Description of the task: Copy the entries from the start through the line with "This screenshot has width=1020, height=658. 8,265", replacing each "icon" with "symbol" and leaving everything else unchanged. Leave the pictures out of your copy.

Data shown:

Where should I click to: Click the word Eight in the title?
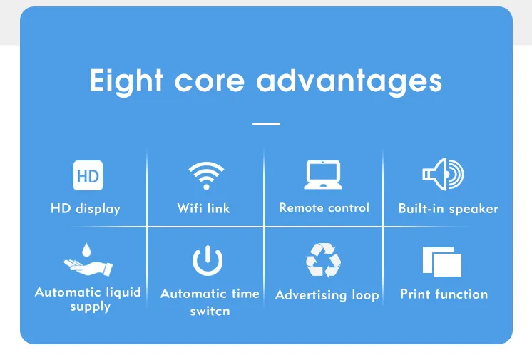[121, 81]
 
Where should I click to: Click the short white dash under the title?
[266, 123]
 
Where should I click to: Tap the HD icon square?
[88, 175]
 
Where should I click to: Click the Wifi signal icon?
[206, 175]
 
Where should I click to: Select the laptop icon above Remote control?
[323, 175]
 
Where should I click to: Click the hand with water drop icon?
[88, 261]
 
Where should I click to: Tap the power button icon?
[208, 260]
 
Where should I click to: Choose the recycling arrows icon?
[323, 260]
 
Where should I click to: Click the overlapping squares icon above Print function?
[442, 262]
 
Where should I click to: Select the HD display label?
[86, 209]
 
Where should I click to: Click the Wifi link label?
[204, 209]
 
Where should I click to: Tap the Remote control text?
[324, 208]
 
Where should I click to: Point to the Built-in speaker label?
[448, 209]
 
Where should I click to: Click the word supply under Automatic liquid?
[90, 307]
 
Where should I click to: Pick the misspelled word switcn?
[210, 312]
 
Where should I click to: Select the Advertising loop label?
[327, 294]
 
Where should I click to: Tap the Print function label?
[444, 294]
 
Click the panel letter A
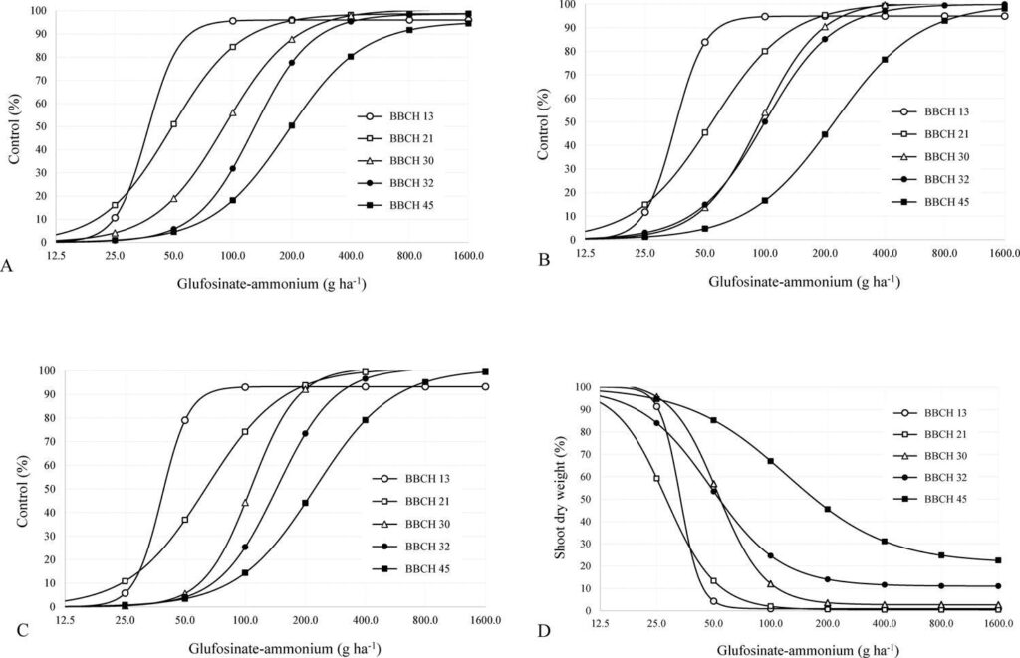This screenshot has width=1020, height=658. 8,265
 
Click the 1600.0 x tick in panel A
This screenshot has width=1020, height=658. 467,255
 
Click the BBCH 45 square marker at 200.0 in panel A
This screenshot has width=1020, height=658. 292,125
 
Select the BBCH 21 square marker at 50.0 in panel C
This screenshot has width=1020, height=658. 185,520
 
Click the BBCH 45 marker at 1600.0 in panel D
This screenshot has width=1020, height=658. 998,560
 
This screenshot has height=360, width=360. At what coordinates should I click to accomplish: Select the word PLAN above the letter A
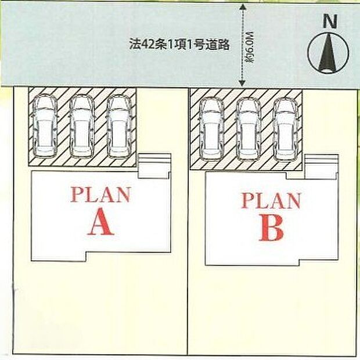pos(100,195)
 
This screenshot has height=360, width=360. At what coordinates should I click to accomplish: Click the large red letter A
pos(100,222)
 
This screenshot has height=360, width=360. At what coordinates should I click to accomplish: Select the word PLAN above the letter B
pos(271,201)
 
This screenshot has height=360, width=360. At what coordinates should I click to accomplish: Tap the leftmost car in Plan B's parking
pos(211,127)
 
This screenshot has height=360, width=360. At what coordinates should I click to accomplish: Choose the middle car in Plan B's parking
pos(248,128)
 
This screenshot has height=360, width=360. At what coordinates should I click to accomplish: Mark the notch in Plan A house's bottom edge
pos(58,255)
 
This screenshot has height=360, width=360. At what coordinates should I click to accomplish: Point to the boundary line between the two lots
pos(188,232)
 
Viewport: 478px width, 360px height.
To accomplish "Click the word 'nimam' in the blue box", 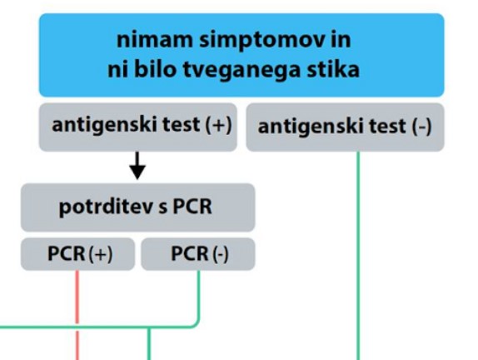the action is click(155, 40).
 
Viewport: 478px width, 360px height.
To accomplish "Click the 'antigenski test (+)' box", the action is click(138, 127).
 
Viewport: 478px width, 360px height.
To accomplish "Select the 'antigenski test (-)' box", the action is click(345, 127).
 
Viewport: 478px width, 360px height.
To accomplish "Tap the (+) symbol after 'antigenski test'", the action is click(218, 125).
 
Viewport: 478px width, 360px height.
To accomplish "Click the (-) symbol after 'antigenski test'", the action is click(422, 127).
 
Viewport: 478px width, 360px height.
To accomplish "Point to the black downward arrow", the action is click(137, 166).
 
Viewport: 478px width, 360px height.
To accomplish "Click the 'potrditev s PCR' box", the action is click(137, 208).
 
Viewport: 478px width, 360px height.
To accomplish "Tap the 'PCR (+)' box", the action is click(77, 254).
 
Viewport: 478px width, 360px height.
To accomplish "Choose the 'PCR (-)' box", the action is click(198, 254).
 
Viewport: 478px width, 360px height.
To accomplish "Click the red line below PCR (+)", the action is click(77, 315).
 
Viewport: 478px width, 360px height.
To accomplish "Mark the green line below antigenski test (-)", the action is click(358, 256).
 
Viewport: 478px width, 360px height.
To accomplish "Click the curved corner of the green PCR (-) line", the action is click(197, 324).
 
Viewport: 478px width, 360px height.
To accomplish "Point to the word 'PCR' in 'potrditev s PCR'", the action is click(192, 207).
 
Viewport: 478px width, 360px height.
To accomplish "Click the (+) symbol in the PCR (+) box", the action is click(101, 254).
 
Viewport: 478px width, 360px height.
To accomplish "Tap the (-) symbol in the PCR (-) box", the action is click(221, 254).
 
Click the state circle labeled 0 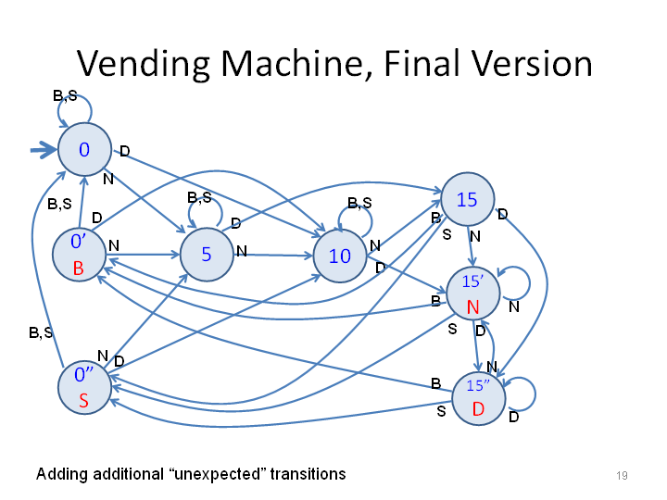[84, 149]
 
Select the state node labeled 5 [207, 255]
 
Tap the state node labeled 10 [340, 256]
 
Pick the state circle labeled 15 [468, 199]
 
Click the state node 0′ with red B [79, 255]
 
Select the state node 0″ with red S [84, 387]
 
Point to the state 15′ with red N [473, 294]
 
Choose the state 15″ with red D [479, 398]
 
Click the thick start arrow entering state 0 [44, 150]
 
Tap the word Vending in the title [144, 64]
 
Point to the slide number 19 [622, 475]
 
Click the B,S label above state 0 [65, 96]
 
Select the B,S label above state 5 [199, 197]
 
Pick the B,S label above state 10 [359, 203]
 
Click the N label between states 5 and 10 [242, 251]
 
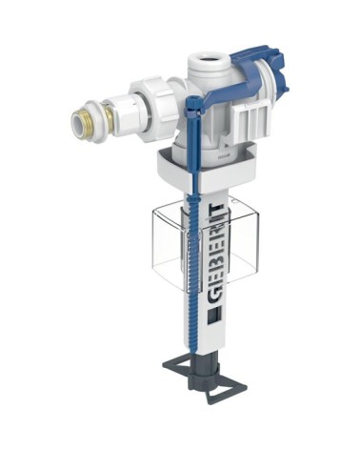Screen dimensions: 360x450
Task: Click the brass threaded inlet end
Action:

Reply to the exercise:
Where should I click to: Click the word Eight in the title?
[121, 81]
 
Where should I click to: Click the short white dash under the title?
[266, 123]
 
Where should I click to: Tap the HD symbol square?
[88, 175]
 
Where should I click to: Click the Wifi signal symbol?
[206, 175]
 
Where should I click to: Select the laptop symbol above Remote control?
[323, 175]
 
Where should I click to: Click the hand with water drop symbol?
[88, 261]
 
Where should I click to: Tap the power button symbol?
[208, 260]
 
Where should I click to: Choose the recycling arrows symbol?
[323, 260]
 
Where should I click to: Click the overlapping squares symbol above Print function?
[442, 262]
 
Where should I click to: Select the HD display label?
[86, 209]
 
Where should I click to: Click the Wifi link label?
[204, 209]
 
Where should I click to: Tap the Remote control text?
[324, 208]
 
Where should I click to: Point to the Built-in speaker label?
[448, 209]
 
Where should I click to: Click the word supply under Automatic liquid?
[90, 307]
 
Where should I click to: Pick the misspelled word switcn?
[210, 312]
 
Where should I click to: Select the Advertising loop label?
[327, 294]
 
Where should I click to: Tap the Print function label?
[444, 294]
 
Click the panel letter A
This screenshot has width=1020, height=658. 8,265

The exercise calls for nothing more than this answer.